Furthermore, an allocated fund could be used to ensure that the risk allocators are all well defined in energy performance contract (EPC) to meet the prerequisite criteria that agreed by client and investor. This fund would act as a safety net for the unpredicted cost that might arise in the operation and maintenance after implementing the energy savings measures. It would enable the ESCO to precisely identify performance and business risks and define an EE business model that enhances the project’s bankability. This approach ensures a more robust risk management strategy, aligning the interests of all parties involved and increasing the likelihood of successful EE project implementation and financing.
Currently, the EACG does not include a mandatory inclusion of renewable energy while implementing energy savings measures. With the goal of reducing energy intensity, the government might need to consider taking a step forward by integrating renewable energy sources into the existing EE financing scheme by further collaborating with the assigned authority. With heat processes across industries taking up most of the energy consumption, renewable sources –such as heating technologies– could be an alternative energy source for cooling or processing heat, cutting the energy consumption for heat demand. For the implementation, renewables could start on a small scale to achieve the energy savings target with a smaller capital cost instead of being the main source.

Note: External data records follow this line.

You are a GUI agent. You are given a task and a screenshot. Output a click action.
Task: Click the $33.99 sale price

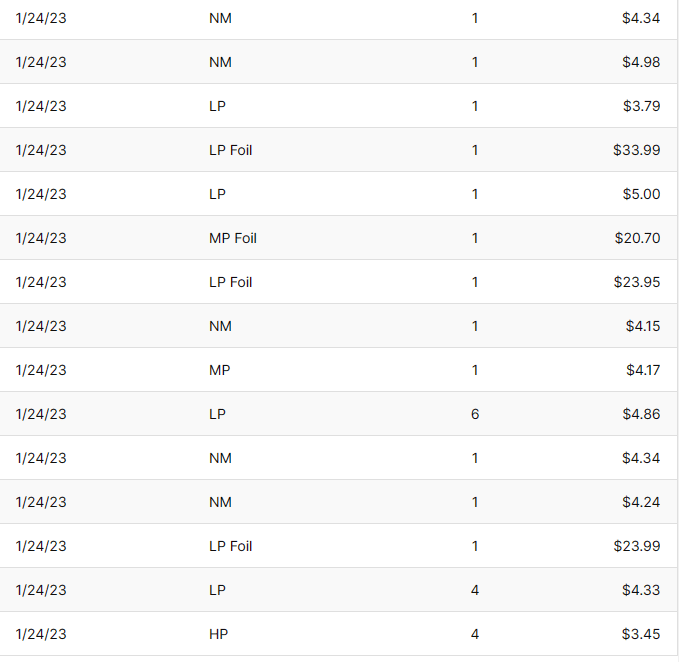click(x=636, y=150)
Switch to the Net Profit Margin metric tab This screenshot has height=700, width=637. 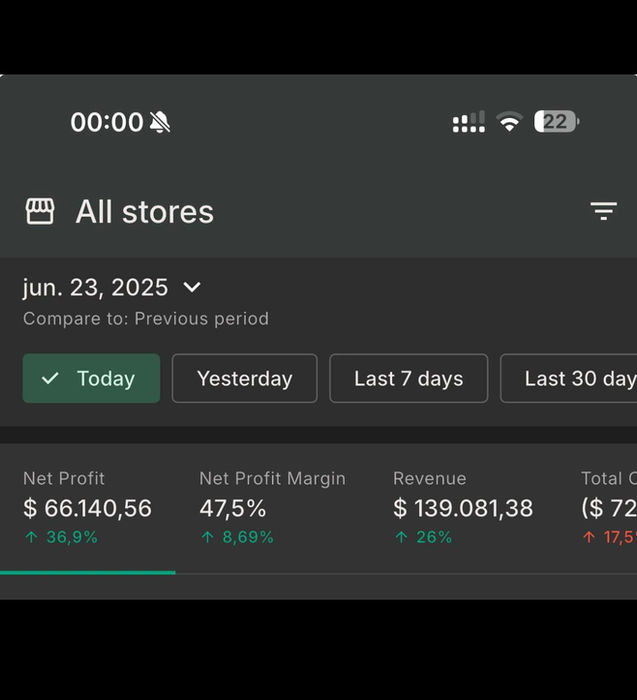coord(272,508)
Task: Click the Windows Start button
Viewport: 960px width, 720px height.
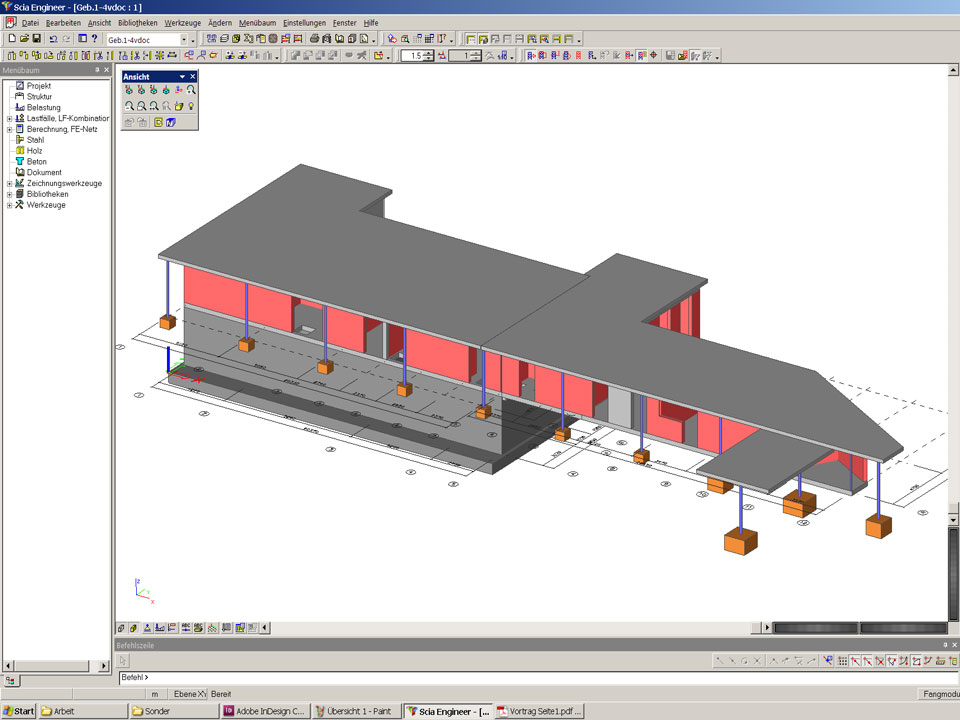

However, ESCO needs to assess the integration of renewable sources during the report to determine whether it provides a high return on investment or better allocates it to other measures. If it is within the budget, the industry could exercise the “sinking fund” that has been addressed before as a safeguard in the OPEX of a new technology. Not only does the policy cover EE in the industry sector, but it also supports the practice of using sustainable energy sources to achieve the long-term net zero goal. In addition to the above-mentioned risk reduction options, the performance risk transferring scheme (such as through an energy-saving insurance company) can also be included in the options.
Lastly, existing regional (ASEAN) level cooperations, such as the potential development of standardised energy management and audit protocols across member states, knowledge-sharing platform and capacity-building programme (targeted to ESCOs, energy managers and auditors), can also effectively strengthen Malaysia’s internal capabilities and help the country to benchmark its practices against regional best practices. Moreover, under the Sustainable ASEAN Energy Management Scheme (SAEMAS) activities, enhancing the quality of energy audits in addition to adding up the numbers of energy audit managers through capacity building is also emphasised. This eventually can foster improvement in the country’s energy audit quality and effectiveness to reduce the risk associated with EE projects, meanwhile also supports ASEAN’s collective EE&C objectives under the APAEC.